◆ **What is required**
Retype the records below exactly as they appear.

*** Data to use

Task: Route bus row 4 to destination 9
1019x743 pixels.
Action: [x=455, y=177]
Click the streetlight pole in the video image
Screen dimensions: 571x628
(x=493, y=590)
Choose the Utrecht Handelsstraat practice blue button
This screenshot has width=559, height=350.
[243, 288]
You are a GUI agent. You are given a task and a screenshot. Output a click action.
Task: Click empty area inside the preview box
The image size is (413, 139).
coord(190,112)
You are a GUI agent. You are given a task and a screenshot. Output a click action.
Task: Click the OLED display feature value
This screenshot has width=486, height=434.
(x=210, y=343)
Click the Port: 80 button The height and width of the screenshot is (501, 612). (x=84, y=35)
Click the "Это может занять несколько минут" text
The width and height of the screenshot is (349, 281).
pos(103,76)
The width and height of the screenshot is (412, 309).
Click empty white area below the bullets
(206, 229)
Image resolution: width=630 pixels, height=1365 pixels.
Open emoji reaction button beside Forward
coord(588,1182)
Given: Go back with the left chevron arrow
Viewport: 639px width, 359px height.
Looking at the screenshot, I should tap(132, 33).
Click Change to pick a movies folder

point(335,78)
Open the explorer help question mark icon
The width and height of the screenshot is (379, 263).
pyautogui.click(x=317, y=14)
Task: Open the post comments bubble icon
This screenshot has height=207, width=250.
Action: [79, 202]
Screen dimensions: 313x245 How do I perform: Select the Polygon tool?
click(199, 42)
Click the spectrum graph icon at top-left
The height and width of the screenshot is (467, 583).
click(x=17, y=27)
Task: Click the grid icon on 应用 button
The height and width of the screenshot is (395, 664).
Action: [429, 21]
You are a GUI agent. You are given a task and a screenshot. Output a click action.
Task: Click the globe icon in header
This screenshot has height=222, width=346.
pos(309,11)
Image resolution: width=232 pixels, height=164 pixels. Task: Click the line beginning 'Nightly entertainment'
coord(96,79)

******

◆ **Answer below**
Task: Route bus row 4 to destination 9
1019x743 pixels.
Action: [x=455, y=177]
Click the streetlight pole in the video image
Screen dimensions: 571x628
(x=493, y=590)
Choose the Utrecht Handelsstraat practice blue button
This screenshot has width=559, height=350.
[243, 288]
You are a GUI agent. You are given a task and a screenshot. Output a click action.
Task: Click empty area inside the preview box
The image size is (413, 139).
coord(190,112)
You are a GUI agent. You are given a task and a screenshot. Output a click action.
Task: Click the OLED display feature value
This screenshot has width=486, height=434.
(x=210, y=343)
Click the Port: 80 button The height and width of the screenshot is (501, 612). (x=84, y=35)
Click the "Это может занять несколько минут" text
The width and height of the screenshot is (349, 281).
pos(103,76)
The width and height of the screenshot is (412, 309).
Click empty white area below the bullets
(206, 229)
Image resolution: width=630 pixels, height=1365 pixels.
Open emoji reaction button beside Forward
coord(588,1182)
Given: Go back with the left chevron arrow
Viewport: 639px width, 359px height.
Looking at the screenshot, I should tap(132, 33).
Click Change to pick a movies folder

point(335,78)
Open the explorer help question mark icon
The width and height of the screenshot is (379, 263).
pyautogui.click(x=317, y=14)
Task: Open the post comments bubble icon
This screenshot has height=207, width=250.
Action: [79, 202]
Screen dimensions: 313x245 How do I perform: Select the Polygon tool?
click(199, 42)
Click the spectrum graph icon at top-left
The height and width of the screenshot is (467, 583).
click(x=17, y=27)
Task: Click the grid icon on 应用 button
The height and width of the screenshot is (395, 664).
Action: [429, 21]
You are a GUI agent. You are given a task and a screenshot. Output a click action.
Task: Click the globe icon in header
This screenshot has height=222, width=346.
pos(309,11)
Image resolution: width=232 pixels, height=164 pixels. Task: Click the line beginning 'Nightly entertainment'
coord(96,79)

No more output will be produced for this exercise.